= Carol Miller (DJ) =

American DJ and radio personality

Carol Miller is an American radio personality and disc jockey. She has been a steady presence on rock radio stations in the New York metropolitan area since 1973. She began her broadcasting career at WMMR in Philadelphia as an undergraduate student at the University of Pennsylvania. She later hosted radio shows at WPLJ and WNEW-FM. She has been heard most recently on WAXQ ("Q-104.3") and Sirius XM.

Miller is an ardent champion of classic rock music. In addition to her live radio program, she hosts the nightly Led Zeppelin tribute show, Get the Led Out, which has been in syndication since 1984 and is at 8:00 pm every weekday on Q-104.3. Her autobiography, Up All Night: My Life and Times in Rock Radio, was published in 2012.

==Early life and education==
Miller was born in 1950, in Queens, New York City. At the age of 10, she and her family moved to New Hyde Park on Long Island, where she attended Herricks High School.

She attended the University of Pennsylvania in Philadelphia, where she earned a degree in biology. While there, she volunteered at the University of Pennsylvania's college radio station. In late 1971, she began working professionally at the progressive rock station WMMR in Philadelphia. She returned to Long Island to pursue a Juris Doctor degree at Hofstra Law School in Hempstead, New York, but maintained her working position at WMMR. With help from her friend and fellow disc jockey Dennis Elsas, she took on a second job at WMMR's sister station, WNEW-FM, in New York City.

==Career==
Miller made her New York City radio debut at WNEW-FM in 1973, where she worked for a little over a year.

She worked for the short-lived WQIV-FM in 1974, and began at WPLJ in the following year. Her evening show was part of a talent roster on WPLJ that proved very successful, and included Tony Pigg, Pat St. John, and John Zacherle, and Jim Kerr.

One of Miller's favorite musical artists is Bruce Springsteen. At WPLJ, she became a very public voice of a drive to make "Born to Run" the New Jersey state anthem. On June 12, 1979, the New Jersey General Assembly acknowledged its widespread support and declared "Born to Run" to be the state's "Unofficial Youth Rock Anthem".

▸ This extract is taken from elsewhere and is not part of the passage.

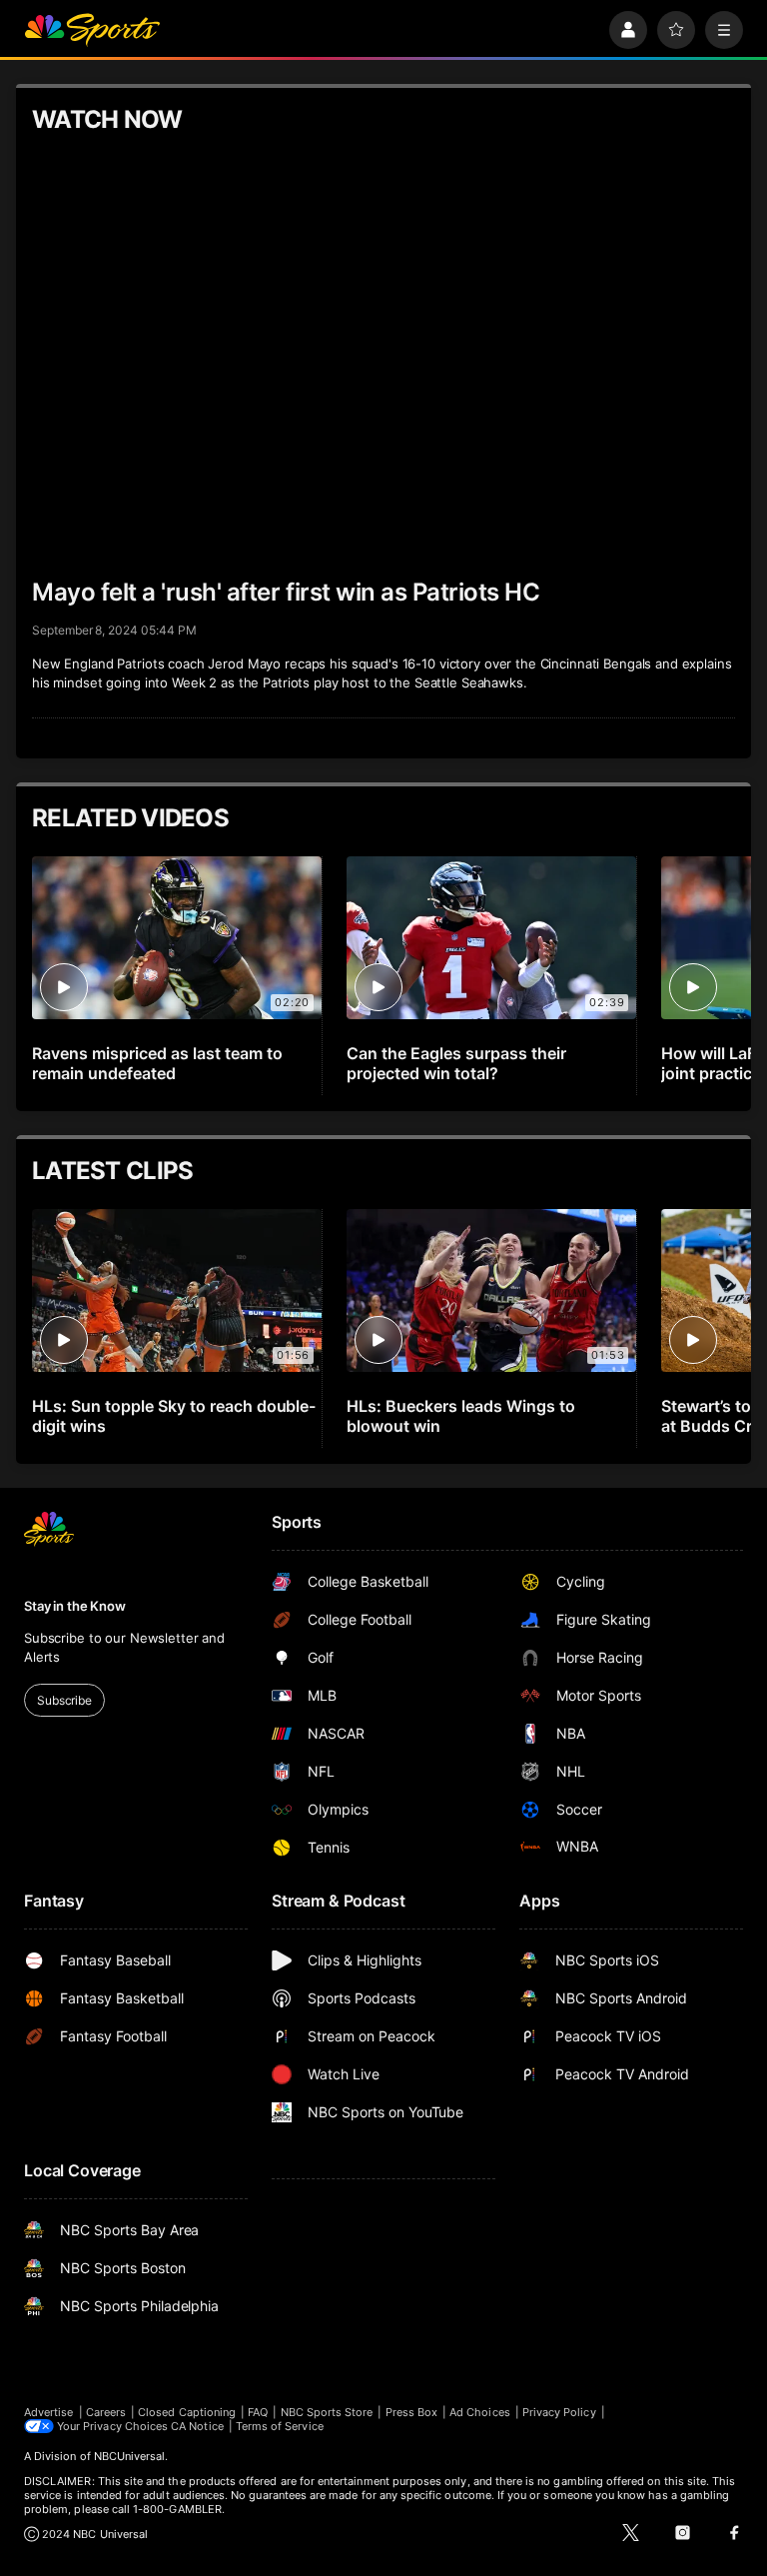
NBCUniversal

She returned to WNEW-FM in 1983. In 1984, she founded, Get the Led Out, a nationally syndicated radio show dedicated to Led Zeppelin. The now syndicated show, Carol Miller's Get The Led Out, chronicles the history of Led Zeppelin. In 1985, she reported on new music in 90-second spots for Entertainment Tonight.

Miller currently appears on New York radio station WAXQ ("Q-104.3") as well as Sirius XM’s Deep Tracks, Classic Rewind, and other channels. She still plays her preferred musical style: "Classic rock is not an oldies format. It’s a lifestyle format. I don’t see it as part of the past at all."

Miller's memoir, Up All Night: My Life and Times in Rock Radio, was published in 2012. In it, she chronicles her extensive battles with breast and endometrial cancers,

In 2022, Miller was inducted into the Radio Hall of Fame.

==Personal life==
During her DJ career, Miller had relationships with rock stars Steven Tyler of Aerosmith, Paul Stanley of Kiss, and David Coverdale of Whitesnake.

From 1982 to 1987, she was married to fellow DJ Mark Goodman. She subsequently married music producer and sound engineer Paul Logus.